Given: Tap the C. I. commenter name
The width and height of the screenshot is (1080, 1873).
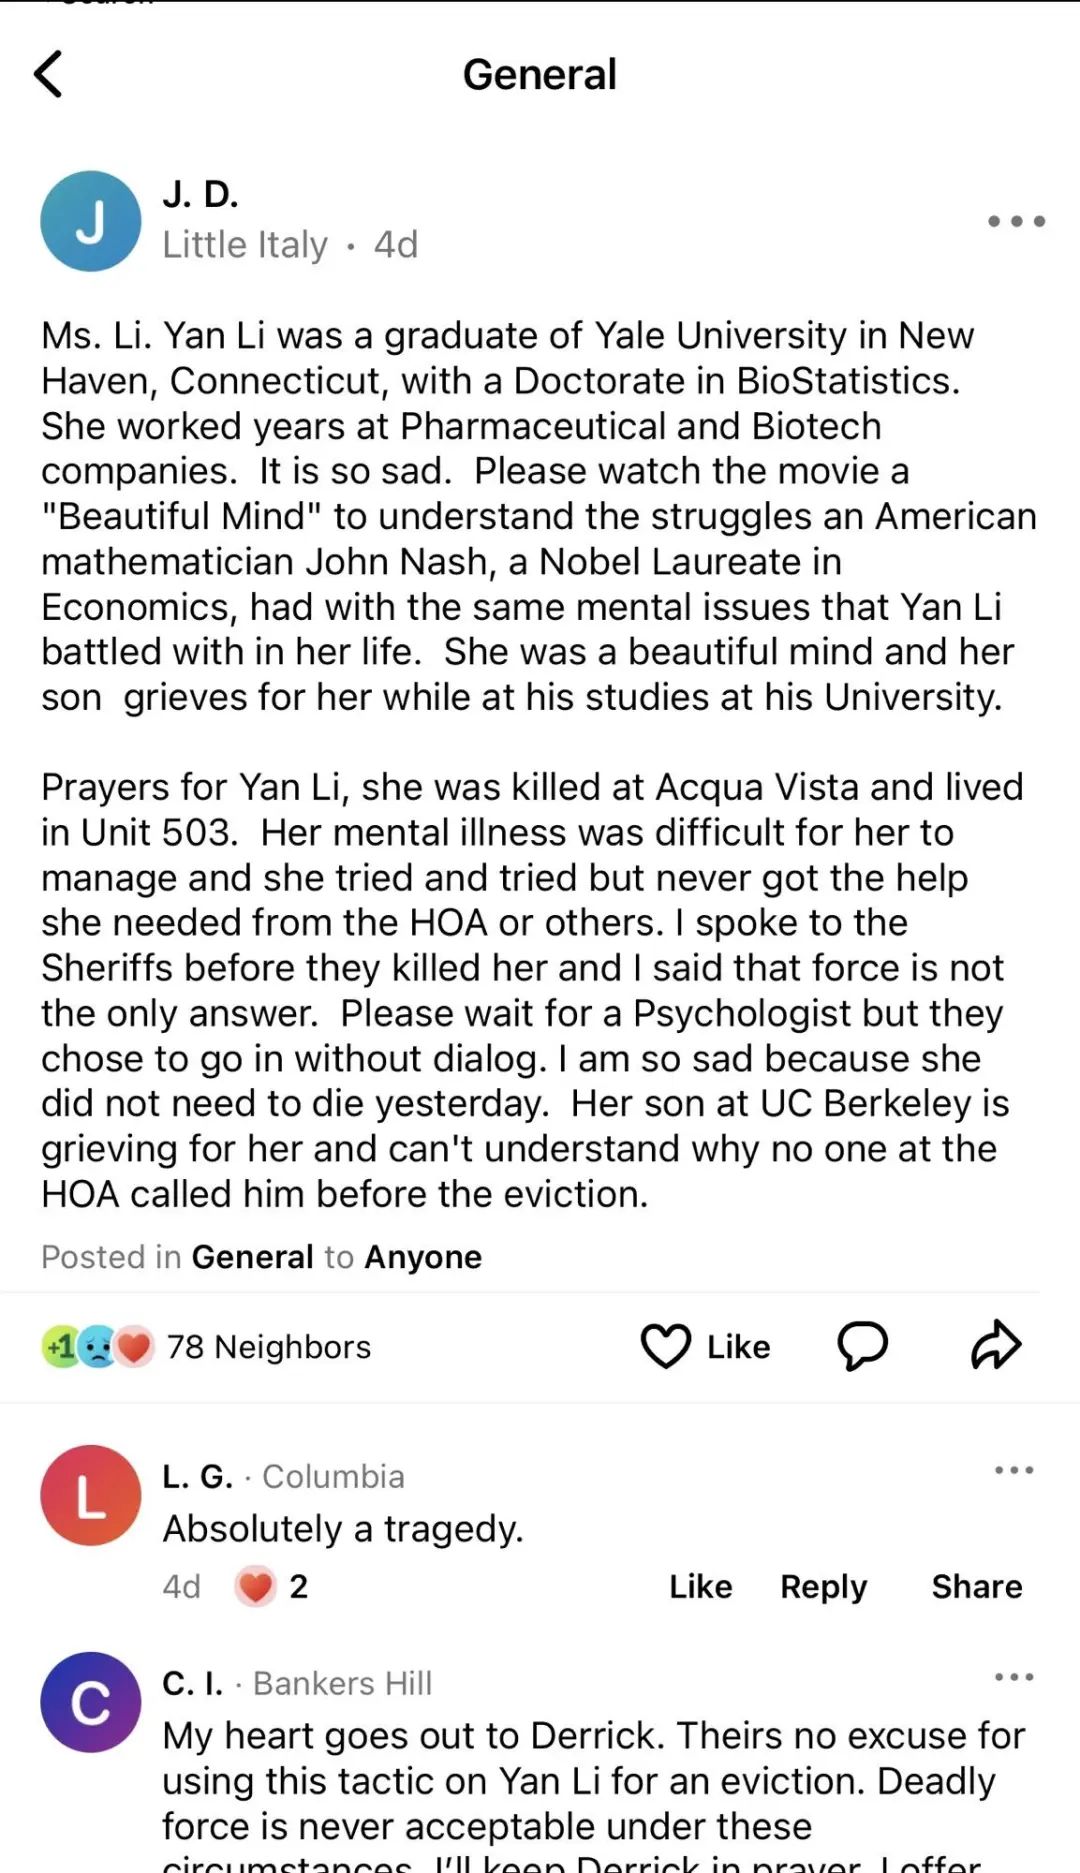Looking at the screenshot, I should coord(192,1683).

•••••

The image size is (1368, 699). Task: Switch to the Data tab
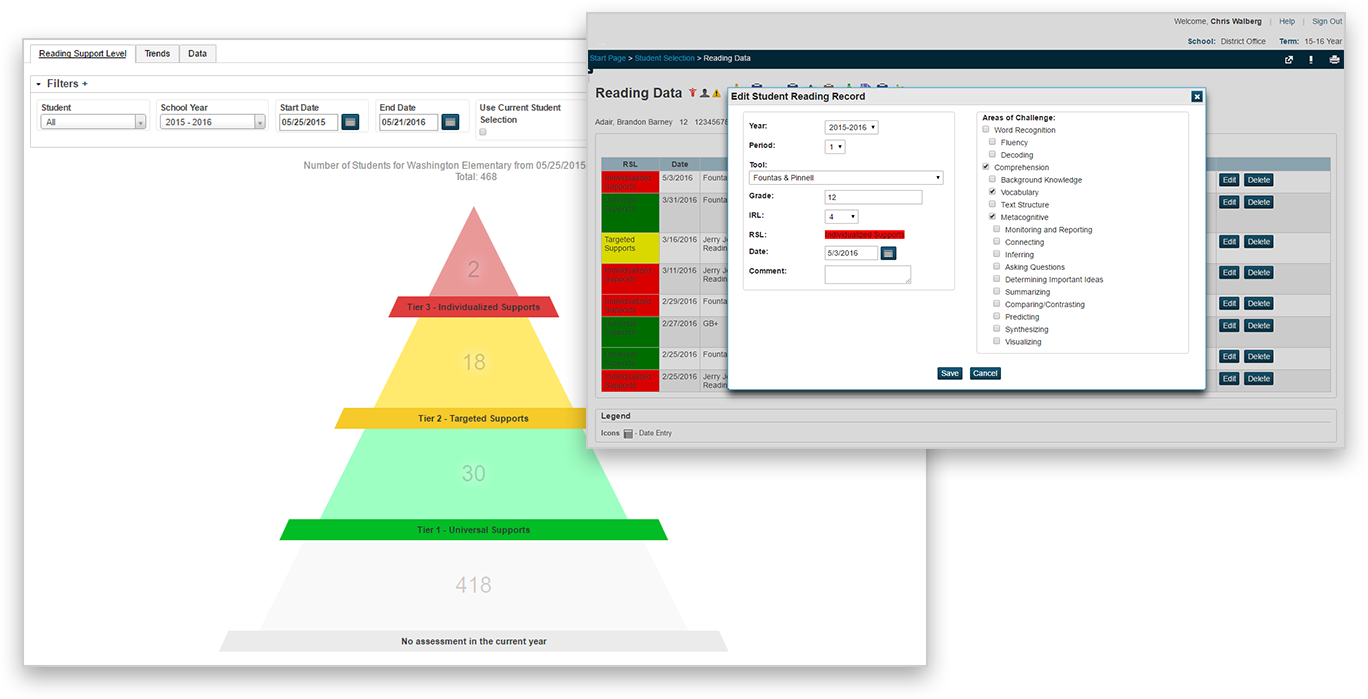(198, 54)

•••••

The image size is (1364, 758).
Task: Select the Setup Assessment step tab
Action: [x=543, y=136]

•••••

Please lay out the records between the lines holding "Given: Tap the C. I. commenter name" and "Looking at the", inclusive, as a two-column CSV with the headers instruction and response. Give one row per record, put each value in a single quoted field with line breaks turned into spaces, and leave the pictures out.

### Response to this exercise
instruction,response
"Given: Tap the C. I. commenter name The width and height of the screenshot is (1080, 1873).","Looking at the screenshot, I should coord(192,1683)."